Question about cach_read in Ansor

Hi, it seems that Ansor only uses ‘shared’ when applying cache_read. Take matrix multiplication for example, the resulting schedules generated by Ansor never use ‘local’ for cache_read. But AutoTvm’s default schedule templates adopt both ‘shared’ and ‘local’ for cache reading. I wonder why they use different strategies if one of the strategies is better.

tvm

Actually Ansor has “local” memory in some special case.

The two level cache read structure has been tried at the beginning when we built the Ansor system. And It’s still easy for Ansor to add such sketches in the current main branch.
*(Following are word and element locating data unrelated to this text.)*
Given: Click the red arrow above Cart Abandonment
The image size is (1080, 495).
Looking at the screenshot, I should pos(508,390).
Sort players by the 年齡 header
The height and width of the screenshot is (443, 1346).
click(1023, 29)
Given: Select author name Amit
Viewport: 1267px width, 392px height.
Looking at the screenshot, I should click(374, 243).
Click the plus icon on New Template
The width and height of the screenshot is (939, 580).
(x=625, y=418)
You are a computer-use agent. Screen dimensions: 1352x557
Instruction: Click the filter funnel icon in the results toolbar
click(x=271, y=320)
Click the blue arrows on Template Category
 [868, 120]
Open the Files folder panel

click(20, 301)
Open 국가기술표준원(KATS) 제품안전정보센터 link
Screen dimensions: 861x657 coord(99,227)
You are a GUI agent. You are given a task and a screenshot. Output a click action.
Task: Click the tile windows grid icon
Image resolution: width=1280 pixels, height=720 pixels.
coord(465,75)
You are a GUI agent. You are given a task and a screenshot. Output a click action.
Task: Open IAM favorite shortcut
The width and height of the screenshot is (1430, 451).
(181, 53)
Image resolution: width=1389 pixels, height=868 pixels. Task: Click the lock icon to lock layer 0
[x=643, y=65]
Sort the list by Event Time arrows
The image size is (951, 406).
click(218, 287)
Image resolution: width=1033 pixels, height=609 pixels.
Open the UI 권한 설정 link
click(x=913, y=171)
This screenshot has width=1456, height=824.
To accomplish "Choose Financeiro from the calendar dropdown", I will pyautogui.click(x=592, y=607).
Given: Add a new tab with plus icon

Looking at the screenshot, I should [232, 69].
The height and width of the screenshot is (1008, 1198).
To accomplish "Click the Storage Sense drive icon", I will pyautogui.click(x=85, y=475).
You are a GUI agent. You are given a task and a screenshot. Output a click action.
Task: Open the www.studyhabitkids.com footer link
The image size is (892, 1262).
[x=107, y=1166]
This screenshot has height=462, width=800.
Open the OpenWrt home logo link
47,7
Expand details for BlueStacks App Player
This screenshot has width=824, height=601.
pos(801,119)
Ansor is a tuning based schedule search system, which means the more options, the larger the search space, and result on more time to get a good scheduler. Ansor needs to try different compute_at locations for the new added cache read stage. So this is more like a trade off. If we have an approach to find the best schedule in an infinite search space with little time, I’m glad to add anything I konw to the sketch policy.

The “shared” memory scope is important for a CUDA schedule, which means to put the data to the shared memory. While the “local” memory scopy is not so necessary, without it, the lower level compiler will still try to put data in the register for better performance.

We would use “local” scope in some schedule like TensorCore, it requires a explicit specification to the wmma buffer.

2 Likes

Thanks a lot for your explanation! :grinning: